Every now and then, AR-15 owners may feel the need for something a little more powerful than the standard 5.56mm NATO chambering. Whether it’s hunting big game, stopping cars, or punching through brick walls, sometimes you just need a little more oomph. That normally means a bigger bore and a lot more power. And over the years, the market for big-bore AR-15 cartridges has narrowed itself down to two primary competitors: the .458 SOCOM and the .50 Beowulf.
The .50 Beowulf is similar in origin to the now-defunct .499 Leitner-Wise cartridge. A straight-walled cartridge based on a lengthened .50 Action Express pistol case, the .50 Beowulf features a base diameter of .535 inches with a rebated rim diameter of .445 inches, the same as the 7.62x39mm and 6.5 Grendel cartridges, and fires .500-inch 50-caliber pistol bullets.

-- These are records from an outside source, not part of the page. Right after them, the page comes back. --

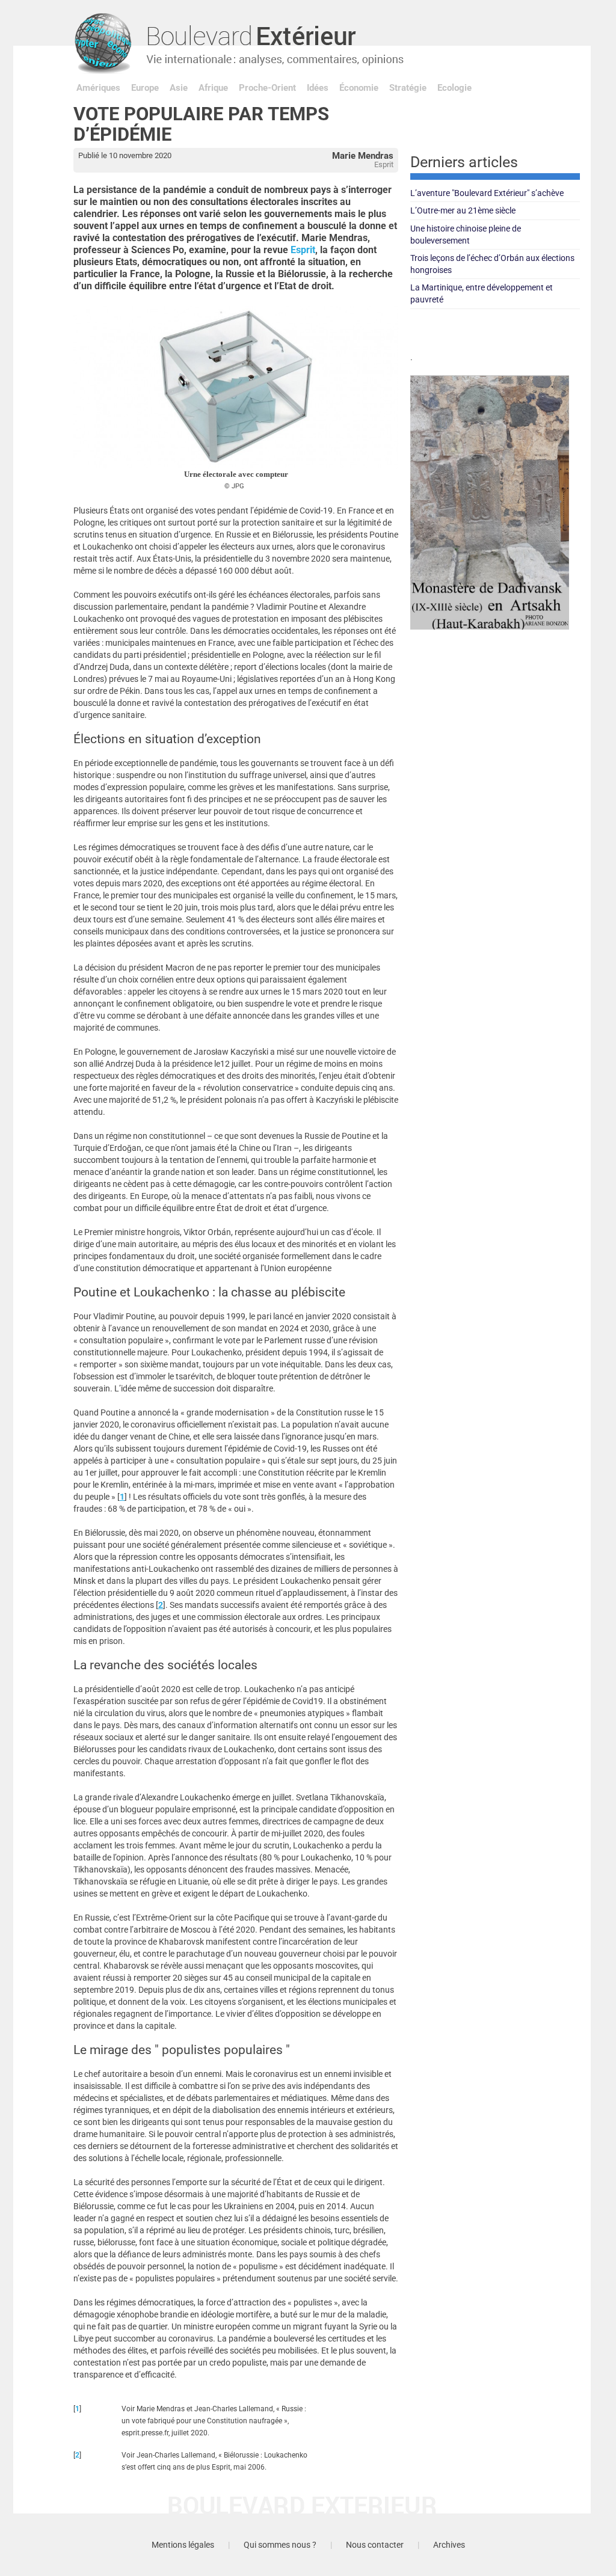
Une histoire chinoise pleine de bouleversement (465, 234)
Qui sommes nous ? (280, 2545)
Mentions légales (183, 2545)
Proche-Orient (267, 87)
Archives (449, 2545)
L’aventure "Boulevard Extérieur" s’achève (487, 193)
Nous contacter (375, 2545)
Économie (358, 87)
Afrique (213, 87)
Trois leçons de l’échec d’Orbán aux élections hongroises (492, 264)
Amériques (98, 87)
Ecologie (454, 87)
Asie (179, 87)
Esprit (303, 250)
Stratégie (408, 87)
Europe (145, 87)
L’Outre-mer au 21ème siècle (463, 210)
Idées (317, 87)
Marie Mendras (362, 155)
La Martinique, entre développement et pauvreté (481, 293)
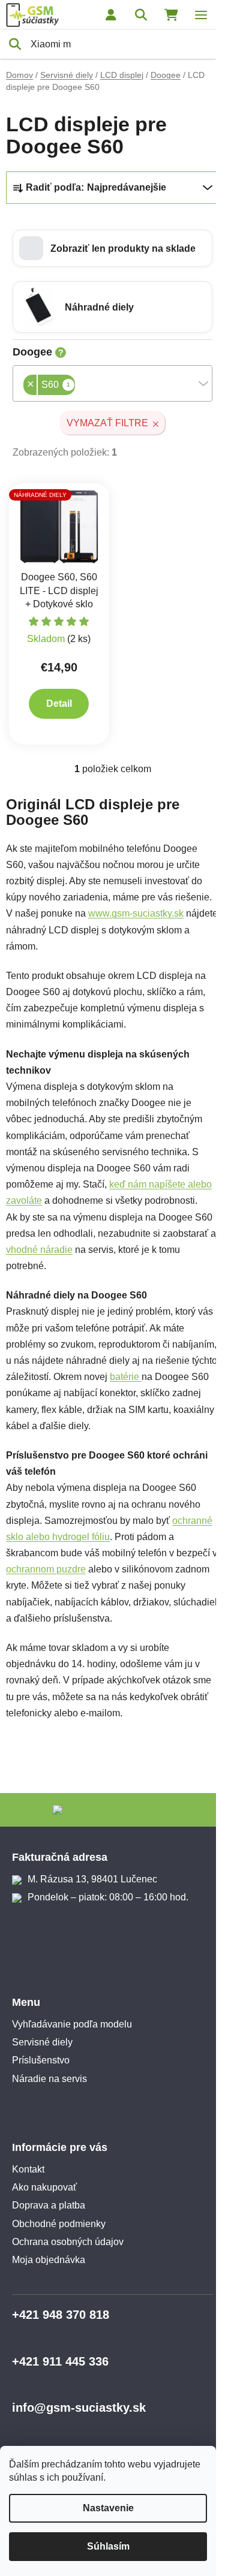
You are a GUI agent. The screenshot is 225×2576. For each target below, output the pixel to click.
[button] (112, 248)
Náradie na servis (49, 2079)
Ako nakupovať (44, 2187)
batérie (126, 1377)
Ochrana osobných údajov (68, 2242)
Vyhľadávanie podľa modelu (72, 2024)
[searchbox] (78, 386)
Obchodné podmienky (59, 2224)
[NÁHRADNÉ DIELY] (59, 527)
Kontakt (28, 2169)
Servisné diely (42, 2042)
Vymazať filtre (107, 423)
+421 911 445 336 (60, 2361)
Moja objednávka (48, 2260)
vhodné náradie (39, 1250)
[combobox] (112, 383)
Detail (59, 703)
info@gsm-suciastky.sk (79, 2407)
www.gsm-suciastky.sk (136, 913)
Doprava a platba (48, 2205)
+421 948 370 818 (60, 2314)
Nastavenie (108, 2508)
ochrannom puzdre (46, 1569)
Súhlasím (108, 2546)
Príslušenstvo (41, 2060)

The case capacity of the .50 Beowulf is similar to the .500 S&W Magnum revolver cartridge, but it operates at a much lower pressure. Because of the higher bolt thrust from the wider diameter cartridge, .50 Beowulf pressures have to be kept significantly lower than the 55,000-62,000 psi at which the 5.56 NATO operates, generally at around 35,000 psi.
Despite the low pressures, the .50 Beowulf puts up pretty impressive ballistics, more than surpassing the energy of standard .45-70 loads, and putting it pretty close in terms of muzzle energy to larger cartridges such as the .308 Winchester. The most commonly available loads feature bullets in the 300- to 400-grain range, with 300-grain bullets leaving the muzzle at 2,050 feet per second, 335-grain bullets at 1,900 feet per second, and 400-grain bullets at 1,800 feet per second, for about 2,800 foot-pounds of muzzle velocity.
Heavier bullets can be loaded too, with 500-grain bullets leaving the muzzle at 1,450 feet per second. Those who cast their own lead bullets can even load .50-caliber bullets intended for the .500 S&W Magnum, with weights up to 700 grains and velocities beginning to drop into the subsonic range.
One of the drawbacks of the .50 Beowulf is its limited magazine capacity. Because of the fatter cartridge, a standard 30-round AR-15 magazine can only fit 10 Beowulf cartridges, while the 20-round magazines can only fit 7 rounds, and 10-round magazines only fit 4. The .50 Beowulf was intended to be able to chamber from standard .223-caliber AR-15 magazines, although Beowulf-specific magazines exist. And if you can find .499 Leitner-Wise magazines, those will work with the Beowulf too.
Another problem with the .50 Beowulf is that, like the .458 SOCOM, it’s a proprietary cartridge that hasn’t been standardized by SAAMI. As a result of its popularity, numerous other manufacturers have tried to reverse-engineer the cartridge, calling their versions the 12.7x42mm. And as with the .458 SOCOM, not all of those reverse-engineered versions perform properly, leading to feeding problems, short-stroking, etc.
The .50 Beowulf is also a straight-walled cartridge, meaning that feeding will be slightly more difficult than for the bottlenecked .458 SOCOM. For handloaders, getting case overall length right is more important than for the .458 SOCOM, otherwise there could be problems with headspace and primer ignition.
Despite those potential problems, the .50 Beowulf is a potent and capable cartridge. And if you’re looking for real big-bore power while sticking to the AR-15 platform, it’s one of only two real options available to you. If you do your research and determine that you need the .50 Beowulf’s power, it certainly will hold its own in any survival situation.